As seen, the GPE of SWIPE method degrades with the Babble and white noises at -5 dB. This can be explained by the fact that the SWIPE method doesn’t consider the weak voicing state like in the beginning and the end of any voiced sound. However, our proposed approach has the highest performances in all cases, which proves our Fig. 5.

3.3 Computational complexity of our approach

The proposed approach has only two channels and does not attempt directly to follow human resolvability. The approach produces similar and comparable results to those of an elaborate multi-channel pitch analysis models. The computational demands of multi-channel F0 analysis models have prohibited their application in practical cases (Meddis et al. 2010). The computational complexity is mostly determined by the number of channels used in the auditory filter-bank. In this paper, we have presented a suitable model of pitch perception in practical applications. Computational efficiency was shown by testing our approach on a 2.13 GHz Core Duo processor.

Table 6 presented the obtained results. For every file, the total execution time of all stages is equal approximately to 20 s.

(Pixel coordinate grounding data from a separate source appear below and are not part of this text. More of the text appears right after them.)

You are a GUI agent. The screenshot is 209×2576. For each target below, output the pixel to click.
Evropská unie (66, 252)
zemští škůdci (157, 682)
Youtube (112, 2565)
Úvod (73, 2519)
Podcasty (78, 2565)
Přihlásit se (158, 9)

Table 6 Execution time results of our approach

4 Conclusions

The proposed method (GAMMA-MP) estimates the fundamental frequency of speech and music sounds. It is based on a new auditory feature extraction technique method combined with a multi-scale product analysis in frequency domain. This auditory model consists of applying the out-middle ear filtering and the cochlea behaviour in frequency domain by a gammachirp filter-bank, where the values of those centre frequencies are selected in accordance to the equivalent rectangular bandwidth. For the two channels, the obtained sound signal is divided into frames, and each frame is weighted by a Hamming window. Next, we calculate the fast Fourier transform of each multi-scale product of weighted frame. Finally, a harmonic summation technique is applied to determine the fundamental frequency F0. The experimental results show the efficiency of our proposed method for pitch estimation from a large speech and musical instrument database, and its high accuracy compared with the state-of-the-art methods. Future work may address the extension of the proposed method to the determination of F0 for multi-talker speech, and polyphonic music sounds.